Hutularla Kongo ordusu arasındaki anlaşma karşısında Tutsi halkından Kongolu bir general olan Laurent Nkunda, Halkın Savunması İçin Ulusal Kongre (CNDP) adındaki kendi asi grubunu oluşturdu. Nkunda’nın askerlerinin Ruanda’nın da üzeri kapalı desteğiyle Hutu güçlerine karşı yıllardır verdiği savaş, Virunga Ulusal Parkı’nın güney yarısını kan gölüne çevirdi.

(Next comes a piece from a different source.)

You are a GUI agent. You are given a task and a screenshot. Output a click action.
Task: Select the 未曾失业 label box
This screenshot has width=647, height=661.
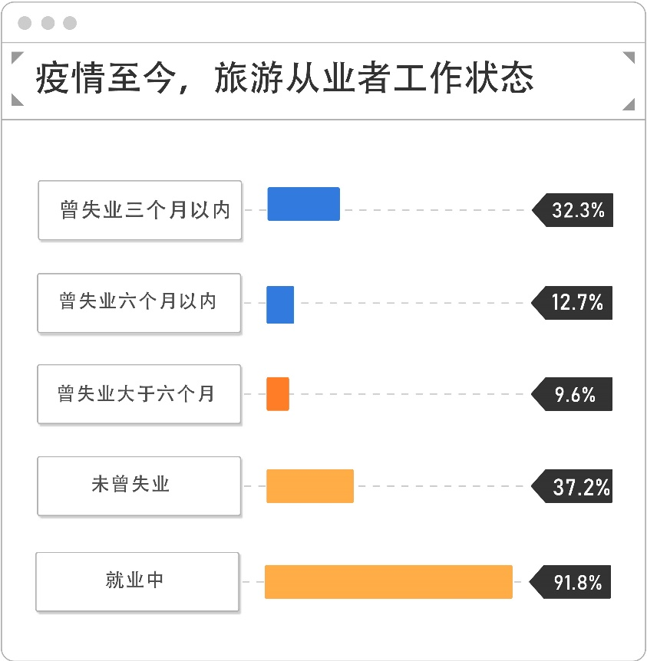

Kongo ordusu, siyasi rüzgârların nereden estiğine ve paranın aktığı yöne göre bazen Nkunda’nın güçleriyle savaşırken, bazen de FDLR’nin saflarına katılıyor.
Tarafların üçü de Kuzey Kivu eyaletinin sivil halkına söze dökülemeyecek bir şiddet uyguladı. Neredeyse hiç para ödenmeyen asker çeteleri makineli tüfekleriyle her istediklerini, ne zaman isterlerse ve kimden olursa olsun, alıyorlar.
On binlerce kadına ve bazıları henüz beş yaşında olan küçücük kız çocuklarına tecavüz edildi, bazıları Kongo ve FDLR askerlerinin toplu tecavüzüne uğradı, sonra Nkunda’nın askerleri köylerini geri alınca, bu kez onların tecavüzüne uğradılar.
Sayısız masum insan işkenceye maruz kaldı, sivil halktan yüzlerce insan vurularak öldürüldü ve evlerinden kaçmak zorunda bırakılan 800 binden fazla kişi de kendi ülkelerinde açlıktan kırılan sığınmacılara dönüştü.